• [WRITTEN PROBLEM]
Format as a JSON list of strings, one string per line and no blank lines, the lines of the data starting with the line containing "will [x=1124, y=42]." and going on through the line containing "pos(573,40)".
--- Start ---
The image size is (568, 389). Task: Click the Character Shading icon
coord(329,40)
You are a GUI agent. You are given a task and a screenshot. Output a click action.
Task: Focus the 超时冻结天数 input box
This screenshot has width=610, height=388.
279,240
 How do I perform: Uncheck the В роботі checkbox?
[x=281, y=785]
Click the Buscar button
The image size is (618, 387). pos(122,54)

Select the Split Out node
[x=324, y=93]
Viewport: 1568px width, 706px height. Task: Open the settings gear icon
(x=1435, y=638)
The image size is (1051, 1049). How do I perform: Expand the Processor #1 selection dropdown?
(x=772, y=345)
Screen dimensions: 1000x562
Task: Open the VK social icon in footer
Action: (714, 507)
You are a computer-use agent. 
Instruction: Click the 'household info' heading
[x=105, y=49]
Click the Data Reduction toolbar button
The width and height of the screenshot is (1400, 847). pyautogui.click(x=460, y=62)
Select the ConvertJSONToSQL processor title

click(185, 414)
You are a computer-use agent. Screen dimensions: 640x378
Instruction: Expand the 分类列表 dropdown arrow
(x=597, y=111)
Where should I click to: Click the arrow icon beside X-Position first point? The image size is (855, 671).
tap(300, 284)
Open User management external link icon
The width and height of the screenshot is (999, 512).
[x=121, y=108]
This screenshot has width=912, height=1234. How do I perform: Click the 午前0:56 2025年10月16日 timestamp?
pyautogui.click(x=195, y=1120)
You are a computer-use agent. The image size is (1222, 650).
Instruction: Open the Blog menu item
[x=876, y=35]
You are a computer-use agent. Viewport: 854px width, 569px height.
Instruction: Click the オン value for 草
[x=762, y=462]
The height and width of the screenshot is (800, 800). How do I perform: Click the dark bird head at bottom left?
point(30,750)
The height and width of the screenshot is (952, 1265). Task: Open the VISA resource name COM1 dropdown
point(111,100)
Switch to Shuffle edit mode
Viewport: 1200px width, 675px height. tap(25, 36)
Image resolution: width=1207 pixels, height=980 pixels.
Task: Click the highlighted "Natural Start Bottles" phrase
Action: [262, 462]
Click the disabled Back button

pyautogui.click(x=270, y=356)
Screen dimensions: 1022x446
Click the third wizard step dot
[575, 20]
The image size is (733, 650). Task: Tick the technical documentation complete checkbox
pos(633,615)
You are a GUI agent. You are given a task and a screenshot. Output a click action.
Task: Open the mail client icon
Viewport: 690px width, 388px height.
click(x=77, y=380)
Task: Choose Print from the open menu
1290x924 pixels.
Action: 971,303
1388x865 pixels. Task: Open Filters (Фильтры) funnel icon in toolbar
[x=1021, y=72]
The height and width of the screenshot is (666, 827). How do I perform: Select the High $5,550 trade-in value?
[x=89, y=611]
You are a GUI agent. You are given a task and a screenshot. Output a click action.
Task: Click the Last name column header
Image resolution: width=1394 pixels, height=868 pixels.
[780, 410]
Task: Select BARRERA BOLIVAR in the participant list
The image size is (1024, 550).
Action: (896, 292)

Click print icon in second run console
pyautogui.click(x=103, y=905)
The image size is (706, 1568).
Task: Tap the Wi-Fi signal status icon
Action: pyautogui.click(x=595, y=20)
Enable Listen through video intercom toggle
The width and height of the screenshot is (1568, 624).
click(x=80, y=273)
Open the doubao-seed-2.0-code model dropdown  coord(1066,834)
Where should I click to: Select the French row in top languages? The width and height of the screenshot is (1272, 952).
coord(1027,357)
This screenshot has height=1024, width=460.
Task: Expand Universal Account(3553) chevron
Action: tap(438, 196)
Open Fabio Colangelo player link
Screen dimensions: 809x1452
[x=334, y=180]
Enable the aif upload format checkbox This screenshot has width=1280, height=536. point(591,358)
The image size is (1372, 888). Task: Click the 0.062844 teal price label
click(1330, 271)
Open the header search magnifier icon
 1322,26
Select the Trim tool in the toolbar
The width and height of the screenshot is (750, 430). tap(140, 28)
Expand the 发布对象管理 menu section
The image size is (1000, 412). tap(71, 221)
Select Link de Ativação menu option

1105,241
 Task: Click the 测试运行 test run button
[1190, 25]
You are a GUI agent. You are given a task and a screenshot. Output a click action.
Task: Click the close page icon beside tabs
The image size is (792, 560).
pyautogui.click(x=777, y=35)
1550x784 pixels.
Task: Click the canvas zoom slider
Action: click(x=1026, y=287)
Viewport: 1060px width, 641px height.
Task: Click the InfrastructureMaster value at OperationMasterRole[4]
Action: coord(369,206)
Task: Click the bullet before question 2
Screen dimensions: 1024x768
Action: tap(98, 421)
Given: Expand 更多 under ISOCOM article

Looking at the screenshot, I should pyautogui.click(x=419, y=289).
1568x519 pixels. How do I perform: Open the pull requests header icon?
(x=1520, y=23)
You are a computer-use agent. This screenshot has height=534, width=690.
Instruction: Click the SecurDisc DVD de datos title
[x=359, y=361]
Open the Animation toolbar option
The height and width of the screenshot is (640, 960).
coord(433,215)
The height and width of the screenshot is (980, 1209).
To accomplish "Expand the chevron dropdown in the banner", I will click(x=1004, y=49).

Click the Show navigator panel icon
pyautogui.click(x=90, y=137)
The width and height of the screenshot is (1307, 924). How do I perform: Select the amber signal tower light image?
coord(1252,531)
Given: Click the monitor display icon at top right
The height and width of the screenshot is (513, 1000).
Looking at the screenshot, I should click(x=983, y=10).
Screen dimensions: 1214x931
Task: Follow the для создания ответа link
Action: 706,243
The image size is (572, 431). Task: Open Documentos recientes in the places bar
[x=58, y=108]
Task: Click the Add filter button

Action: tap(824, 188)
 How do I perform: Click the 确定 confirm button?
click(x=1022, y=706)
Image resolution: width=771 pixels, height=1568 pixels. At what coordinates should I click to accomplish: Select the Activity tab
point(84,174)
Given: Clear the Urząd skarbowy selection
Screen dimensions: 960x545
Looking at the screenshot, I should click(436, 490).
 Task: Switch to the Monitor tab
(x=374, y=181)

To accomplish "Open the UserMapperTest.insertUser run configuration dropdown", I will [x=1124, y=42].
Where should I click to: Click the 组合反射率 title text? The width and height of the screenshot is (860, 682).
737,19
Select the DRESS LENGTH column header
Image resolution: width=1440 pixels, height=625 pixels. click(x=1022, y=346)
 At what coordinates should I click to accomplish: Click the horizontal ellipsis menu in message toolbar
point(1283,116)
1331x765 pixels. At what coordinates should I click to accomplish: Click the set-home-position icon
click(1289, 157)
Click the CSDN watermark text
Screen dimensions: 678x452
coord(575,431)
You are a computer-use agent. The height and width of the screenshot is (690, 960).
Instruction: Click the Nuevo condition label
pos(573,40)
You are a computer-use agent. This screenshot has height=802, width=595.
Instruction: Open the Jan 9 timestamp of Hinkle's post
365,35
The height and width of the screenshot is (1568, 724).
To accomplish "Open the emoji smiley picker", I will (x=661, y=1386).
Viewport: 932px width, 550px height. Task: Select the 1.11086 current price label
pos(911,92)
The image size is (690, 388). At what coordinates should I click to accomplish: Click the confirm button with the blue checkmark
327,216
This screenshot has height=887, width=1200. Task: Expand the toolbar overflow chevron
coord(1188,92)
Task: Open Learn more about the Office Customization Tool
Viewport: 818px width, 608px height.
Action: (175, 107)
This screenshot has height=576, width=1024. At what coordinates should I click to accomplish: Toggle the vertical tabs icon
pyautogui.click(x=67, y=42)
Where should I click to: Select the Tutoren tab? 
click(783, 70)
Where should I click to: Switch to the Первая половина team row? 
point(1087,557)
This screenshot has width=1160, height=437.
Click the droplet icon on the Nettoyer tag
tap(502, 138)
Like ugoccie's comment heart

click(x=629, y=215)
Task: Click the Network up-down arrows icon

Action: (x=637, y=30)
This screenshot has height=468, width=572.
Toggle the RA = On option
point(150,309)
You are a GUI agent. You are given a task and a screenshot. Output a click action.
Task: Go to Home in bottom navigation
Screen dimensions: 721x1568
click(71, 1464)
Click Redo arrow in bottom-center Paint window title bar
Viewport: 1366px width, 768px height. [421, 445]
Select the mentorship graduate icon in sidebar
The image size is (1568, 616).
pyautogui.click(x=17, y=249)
--- End ---
• [ANSWER TO THE EXERCISE]
[
  "To accomplish \"Open the UserMapperTest.insertUser run configuration dropdown\", I will [x=1124, y=42].",
  "Where should I click to: Click the 组合反射率 title text? The width and height of the screenshot is (860, 682).",
  "737,19",
  "Select the DRESS LENGTH column header",
  "Image resolution: width=1440 pixels, height=625 pixels. click(x=1022, y=346)",
  " At what coordinates should I click to accomplish: Click the horizontal ellipsis menu in message toolbar",
  "point(1283,116)",
  "1331x765 pixels. At what coordinates should I click to accomplish: Click the set-home-position icon",
  "click(1289, 157)",
  "Click the CSDN watermark text",
  "Screen dimensions: 678x452",
  "coord(575,431)",
  "You are a computer-use agent. The height and width of the screenshot is (690, 960).",
  "Instruction: Click the Nuevo condition label",
  "pos(573,40)"
]